Images of a supernatural nature permeate garage rock. From the Cramps and Alex Chilton to Panther Burns and Haunted George (not to mention the Misfits), zombies and vampires and ghosts are to garage rock what sex and drugs are to classic rock. Blacktop was the short-lived swamp-rock project from the mid ’90s by unheralded genius singer/guitarist Mick Collins of the Gories and Dirtbombs. This instrumental number is evocative and rocking and tremendous and it must be about bad-ass ghosts who are even cooler now that they’re dead.
Of course, this song is first and foremost about the Marvel comic book character of the same name. But it sounds so damn spooky, and is such a terrific song, that it had to make the list. There’s always been something about the marriage between the future and the past in Suicide’s music: that steam-powered drum machine and those Elvis-baiting vocals choogled by the instrument of the future, the synthesizer/organ. Dripping in reverb, Suicide’s music would make the ideal soundtrack to a thriller about ghosts. Certainly it would have made a better soundtrack for Ghost than the actual thing.
In Irish mythology, a banshee is a female spirit from the beyond, and she is not an omen of good tidings. It’s said that she makes a wailing, warbled yell — which is echoed in this 1925 composition by the American Henry Cowell. This eerie piece, among his most important early works, calls for the piano player to pluck and scrape at the piano’s actual strings. This was understandably a great leap forward, and it’s surprising that the result is as subtle as it is.

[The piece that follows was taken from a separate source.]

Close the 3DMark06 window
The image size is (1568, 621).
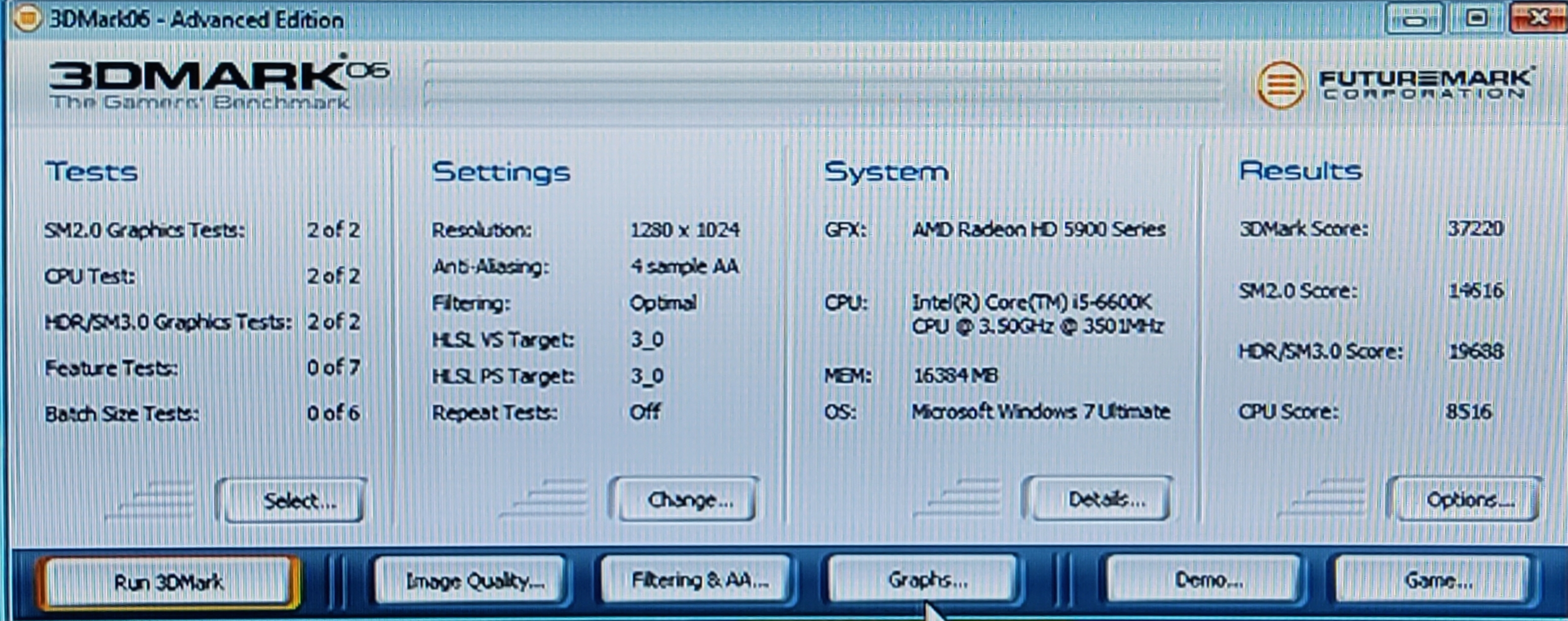coord(1539,18)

We end on a familiar note with “Ghost Riders in the Sky,” Stan Jones ‘infamous apocalyptic cowboy ghost song from 1948. This isn’t the Wayne Henderson, the jazz trombone player, but rather the Virginia-based guitar-maker to the stars, a noted and nimble picker in his own right. As this is an instrumental version of the song (one of many) you can’t hear the words. The tune depicts a cowboy who looks to the skies to see a herd of demonic cattle chased by the ghosts of deceased cowboys. I chose a wordless version partly because the song holds such a cheesy and familiar place in popular culture — if the tune is heard without words we might hear it anew. It’s the same thing with ghosts — strip the Scooby Doo associations away and they can be pretty much anything you want — from Anne Frank to a bad girlfriend, a good samaritan to a creepy cowboy in the sky.